Jacob felt a pang of wrong-feeling about her expression. He found he wanted to know – desperately wanted to know – what the result was. That felt uncomfortable. “What is it?”
“Incipient renal collapse,” said Lene.
Jacob felt the wrong-feeling swell inside him. “How long have you got?” he asked.
“Three weeks at the outside,” said Lene. “It’s no surprise, I guess. I am 387 and no one can live for ever.” She smiled, but it wasn’t a proper, fine smile.
Jacob didn’t know quite how to feel.
“Where’s my popper pack?” asked Lene. “I put it down somewhere last night…”
Jacob found her pack under a cushion on their settee and quickly handed it over. Lene took it and pressed its soft, adhesive pad to her chest.
“Right, quickly…” said Jacob. He opened the kitchen drawer and fished out the instruction booklet. He scanned through it, searching the index. “Bad news, bad news … page 43.” He turned to it. “Ah. Here we go. ‘News of your impending termination … Combo 490/32’.”
“490/32,” Lene repeated, tapping the numbers into her pack. Immediately the wrong smile and the strange expression disappeared.
“And I’ll need ‘News of partner’s impending termination’,” said Jacob, searching for it among the lines of crabbed text. “‘Combo 490/37’.”
He tapped the code into his pack and the wrong-feelings disappeared. He smiled at Lene and took her hand.
“It’s a shame, isn’t it?” he said.
“Can’t be helped,” Lene smiled back.
 
Frankly, I’m not a great fan of cauliflower at the best of times, so I hate to think what it would be like as a juice.
Now, there are a lot of pretty messed-up things that happen in Doctor Who stories of numerous formats, but this scene – the reader’s first introduction to the popper-pack society of Only Human – has always stuck in my head as a particularly disconcerting one. (Obviously the one from which I took my opening quotation is also a strong contender, but it comes later on in the novel when we’re already used to the idea of people responding to any and all negative emotions by thumbing a code into their popper packs and acting as if everything’s fine.) That the tone of the scene’s narration is so utterly mild and harmless only compounds the unpleasantness. The very idea that one could fail to be distressed by news of a so obviously distressing nature is extremely unsettling. I find myself beset by all sorts of so-called ‘wrong-feelings’ at the notion of so blithely making light of a situation that clearly warrants some pretty major so-called ‘wrong-feelings’. Although in fact, let’s rephrase my earlier sentence: Jacob and Lene don’t fail to be distressed; they refuse to.
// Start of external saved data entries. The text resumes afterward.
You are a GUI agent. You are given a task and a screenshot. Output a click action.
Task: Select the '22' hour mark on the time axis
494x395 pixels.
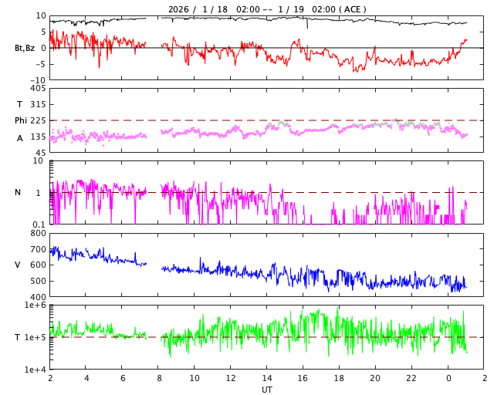(x=412, y=379)
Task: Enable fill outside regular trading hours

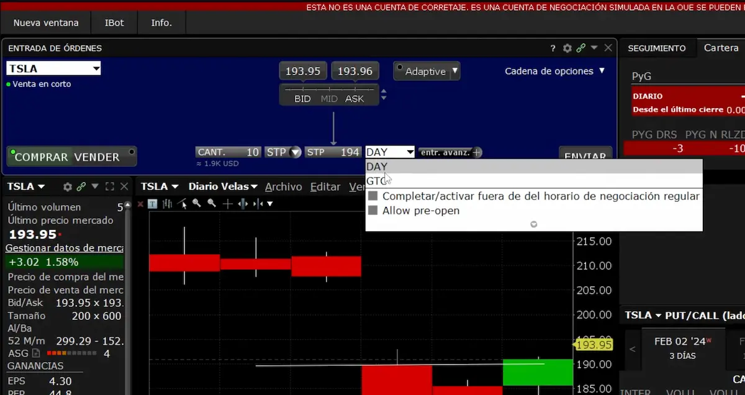Action: (373, 196)
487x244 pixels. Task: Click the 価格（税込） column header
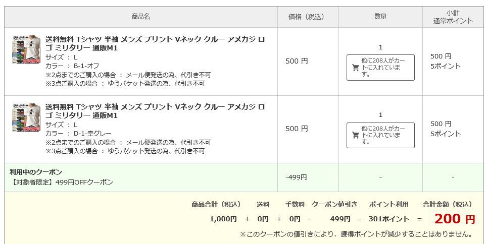[308, 17]
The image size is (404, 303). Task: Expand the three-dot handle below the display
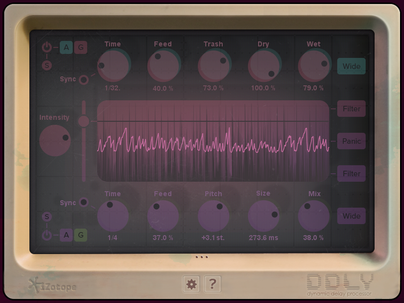click(x=202, y=257)
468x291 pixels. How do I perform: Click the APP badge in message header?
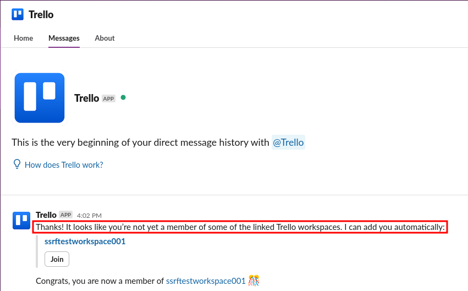(x=66, y=215)
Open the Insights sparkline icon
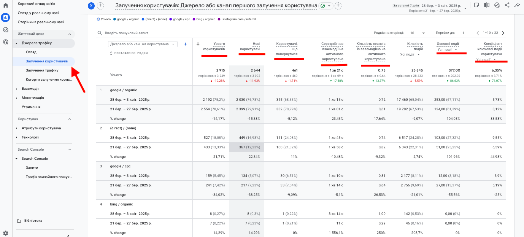The height and width of the screenshot is (237, 524). click(x=517, y=5)
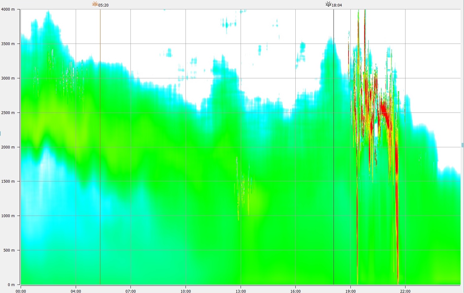The height and width of the screenshot is (293, 464).
Task: Select the 05:20 sunrise time label
Action: click(104, 5)
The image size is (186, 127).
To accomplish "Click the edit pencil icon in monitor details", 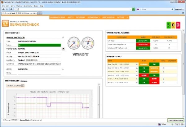I will pyautogui.click(x=63, y=37).
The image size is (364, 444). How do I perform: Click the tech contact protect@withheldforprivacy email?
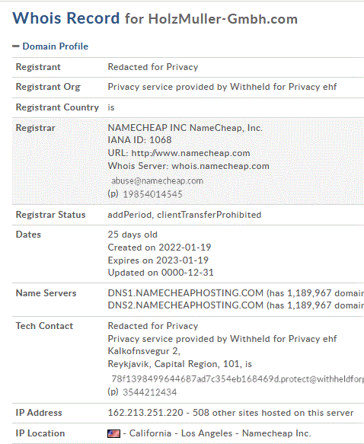click(x=238, y=379)
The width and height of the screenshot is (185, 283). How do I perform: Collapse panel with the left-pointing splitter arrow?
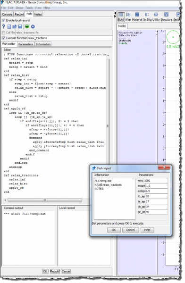[x=115, y=13]

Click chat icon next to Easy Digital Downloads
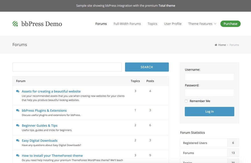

Why so? Because their society deems happiness the ultimate good, and any feeling opposed to it therefore counts as a fault to be corrected. My own society, I posit, is similar to some extent. One’s own personal happiness is definitely considered a worthy and important goal to be pursuing, and that naturally leads to some understanding of unhappiness as a fault to be corrected. If the point of life is to be happy, it follows that happiness is success and sadness is failure. Commendably, there has been some movement to challenge this principle recently; Inside Out would seem as good an example as any of a piece of media whose moral is that it’s OK to be sad sometimes.

Nonetheless, I’d like to push further than that. It’s not just that it would be OK for Jacob and Lene to be sad that Lene has less than three weeks to live – that if they happen to be feeling sad about it, that is to accepted as a valid response. On the contrary, it strikes the reader as frankly wrong that they aren’t sad. That’s the whole wrongness of the scene, in fact. They ought to be sad. It is not acceptable – not right  for them to smilingly shrug the whole thing off as ‘can’t be helped’. It doesn’t do justice to the severity of what’s happening. So-called ‘wrong-feelings’ aren’t really wrong at all; in this scenario, the only right feelings to have are ‘wrong-feelings’.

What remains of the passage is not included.